> [WHAT IS ASKED]
[1] Summarize the section on temperature autocorrelations in two sentences.
[2] Identify every line of the listing that contains the string "Given", with case counting.

> [TEXT]
· · · · ·

4. Persistence in the atmosphere and ocean

a. Examination of enhanced low-frequency variability

1) Autocorrelations

To examine the persistence of anomalies further, two indices of air temperature anomalies for all months of the year were constructed from model output and observations by averaging together monthly anomalies at several grid points located in the northern and southern centers of maximum variability of EOF1 (see shaded areas in Fig. 4). The data are averaged over slightly different grid points since the centers of maximum dipole variability are not the same in the simulations and observations. Autocorrelations starting each month were constructed for lags of 0–24 months and a 1–2–1 time filter was applied to reduce noisiness. Figures 7 and 8 display autocorrelations from lag 0 to 15 months for the indices based on the northern and southern centers of high variability, respectively. There are no significant or organized features in the autocorrelations beyond 15 months. Accounting for a reduction of the degrees of freedom due to persistence (Quenouille 1954), we find that at lags of 2–3 (9–10) months, a significance level of 95% is reached for correlations greater than 0.36 (0.42). Autocorrelations that are significantly different at the 90% level in the control and coupled integrations are indicated by the shading in Figs. 7b and 8b.

In the coupled integrations, the autocorrelations of monthly air temperature based on the northern index between January and April of one winter and the following January stand out in Fig. 7b and are the largest autocorrelations (0.4–0.6) found at a lag of about 10–12 months. Air temperature in the control simulation (Fig. 7a) is not strongly correlated from one winter to the next. Autocorrelations of observed air temperature in the northern part of the domain (Fig. 7c) closely resemble those from the coupled simulation and display large positive values for air temperature during winter/spring with that in the following fall, 7–11 months later, supporting the re-emergence mechanism. It should be noted that the signature of re-emergence in air temperature autocorrelations closely resembles that found in autocorrelations of SSTs. The maximum autocorrelation in the observed air temperatures occur earlier in the winter and are smaller in magnitude than those in the coupled simulation, suggesting that the model overrepresents this effect of the ocean memory. Processes such as advection, not included in the ocean model, would likely reduce the impact of the re-emergence mechanism, because water temperature anomalies below the mixed layer would be mixed horizontally over the course of the year, leading to weaker temperature anomalies at depth.

In the southern part of the Atlantic domain the air temperature autocorrelations from early spring to the following winter are weak and not significantly different between the control and coupled simulations (Figs. 8a and 8b). The observed autocorrelations in the southern part of the domain also display weak correlations from one winter to the next (Fig. 8c), resembling those from the coupled and control simulations.

During the summer months, the autocorrelations of air temperature are significantly greater at lags of 1–3 months in the coupled than the control simulation for indices based on both the northern and southern domains (cf. values of autocorrelations along the left most solid vertical line in panels a and b of Figs. 7 and 8). Summertime autocorrelations of observed air temperature (Fig. 7c and 8c) are approximately 0.6 or greater at lags of 0–3 months in the northern part of the domain and are somewhat weaker in the southern part of the domain. Autocorrelations of monthly coupled and observed ocean temperatures (see Fig. 5-8 in Bhatt 1996) closely resemble the autocorrelations of air temperature in Figs. 7b,c and 8b,c.

· · · · ·

[Excerpt from a dataset]

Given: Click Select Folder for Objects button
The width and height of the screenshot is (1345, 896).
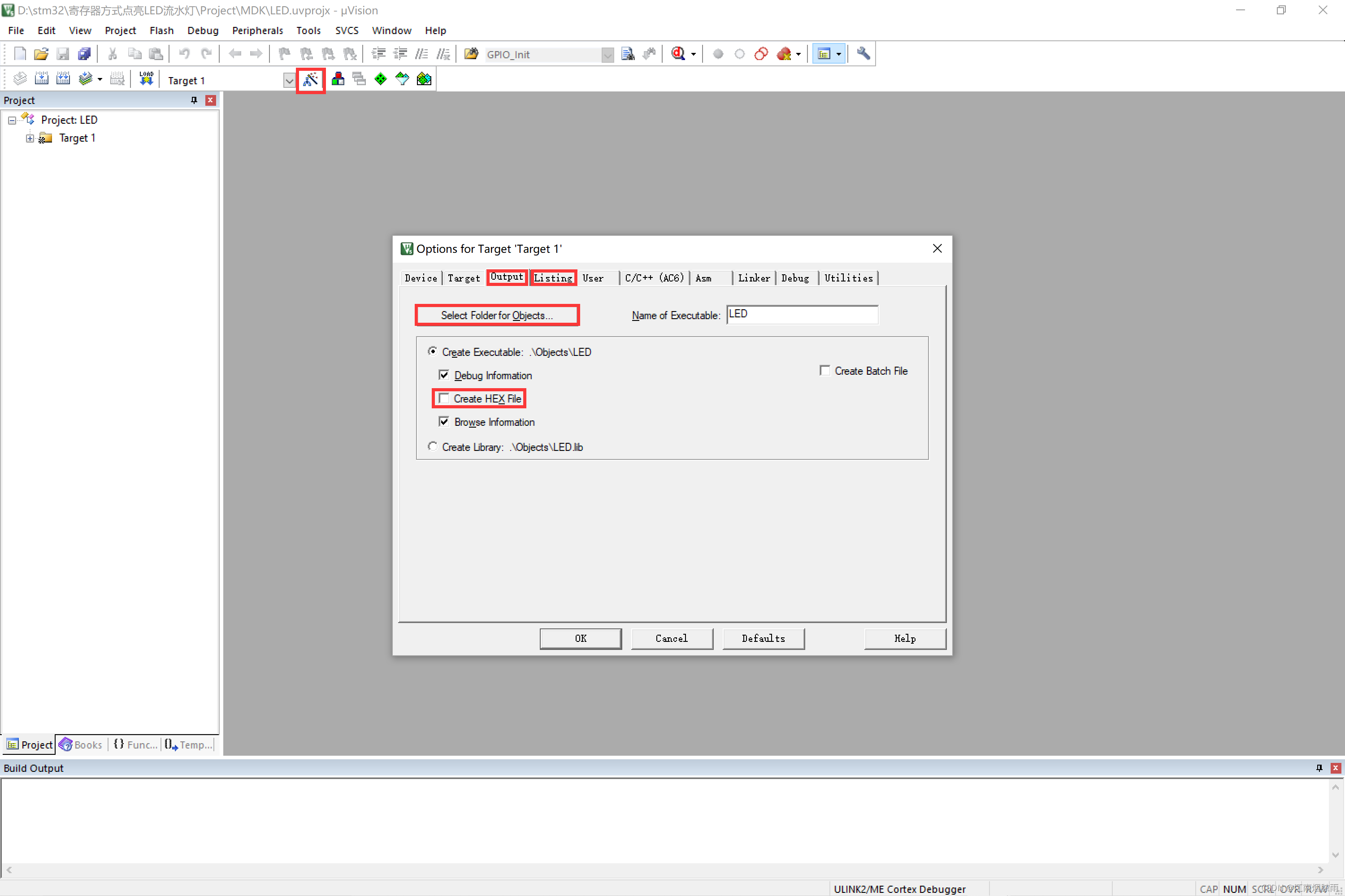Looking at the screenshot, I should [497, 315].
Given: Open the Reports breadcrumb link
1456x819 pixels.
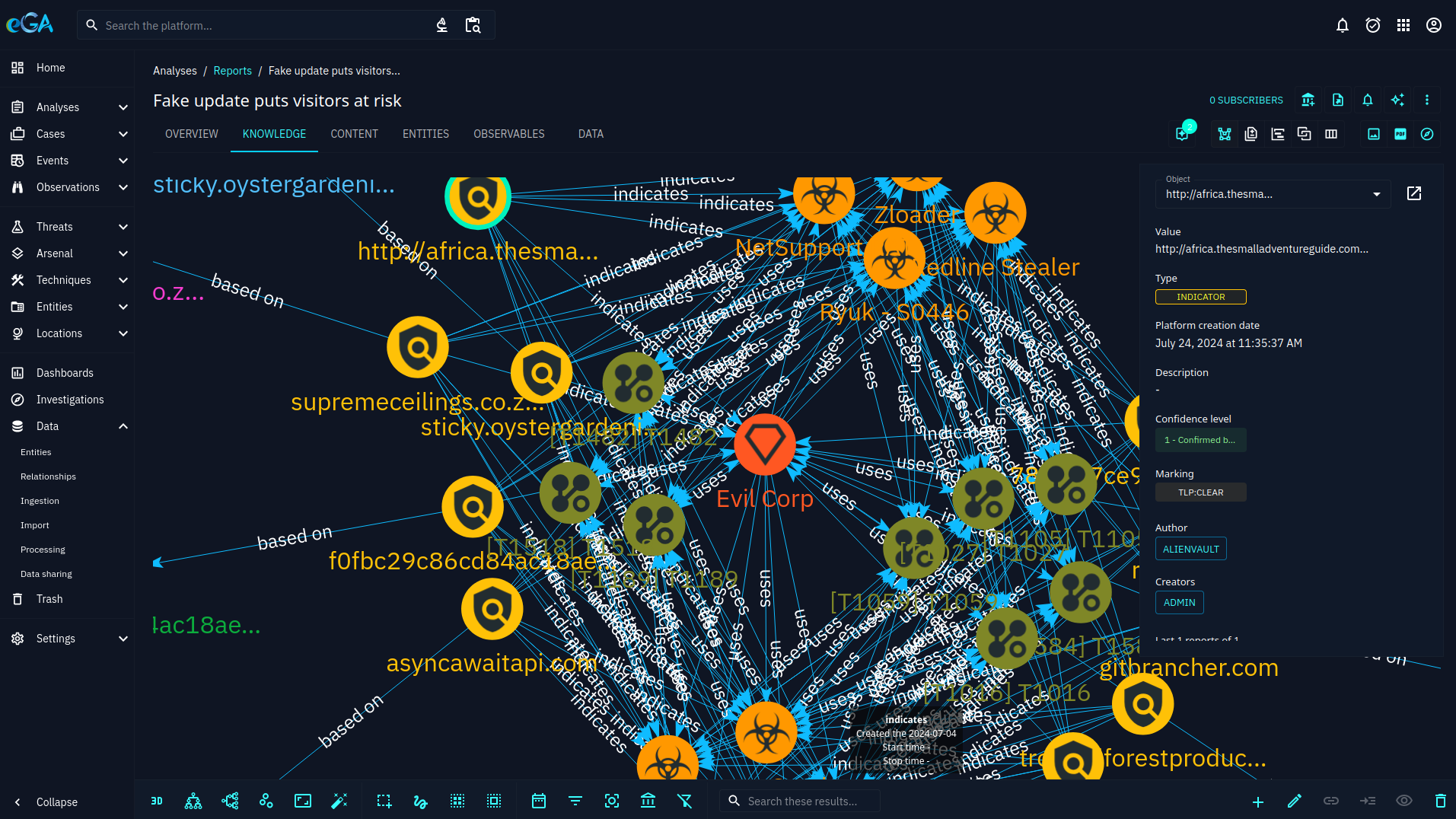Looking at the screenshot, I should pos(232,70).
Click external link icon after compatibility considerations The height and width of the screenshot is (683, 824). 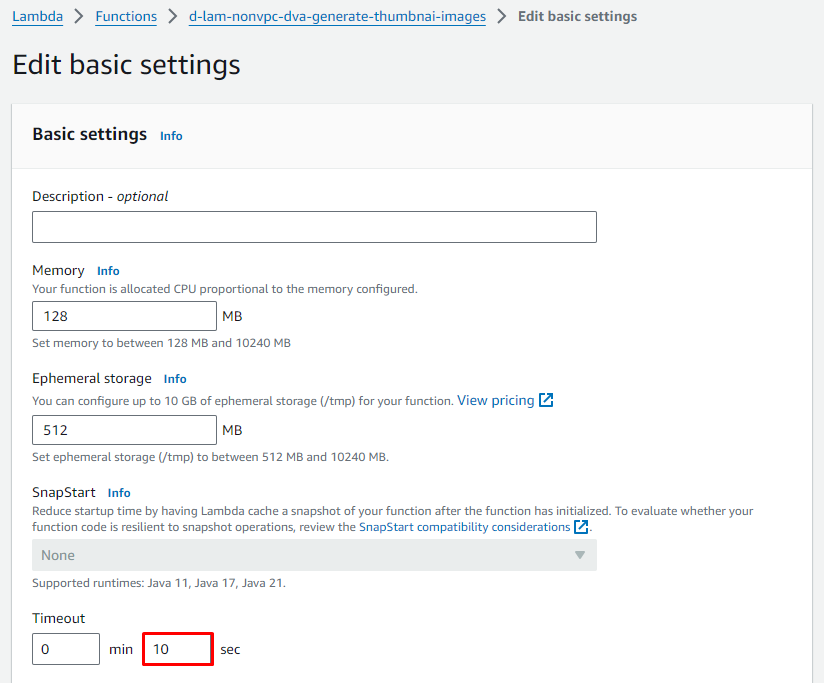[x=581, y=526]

· · · · ·

> [RESPONSES PER TASK]
[1] Autocorrelations of air temperature indices from the northern and southern centers of variability show that in the north the coupled simulation and the observations link winter/spring temperatures with those of the following fall or winter, supporting the re-emergence mechanism, while the control simulation shows little correlation from one winter to the next. In the south these year-to-year correlations are weak in all cases, and in both domains summertime autocorrelations at lags of 1–3 months are significantly greater in the coupled than in the control simulation.

[2]
Given: Click Select Folder for Objects button
Given: Open the Reports breadcrumb link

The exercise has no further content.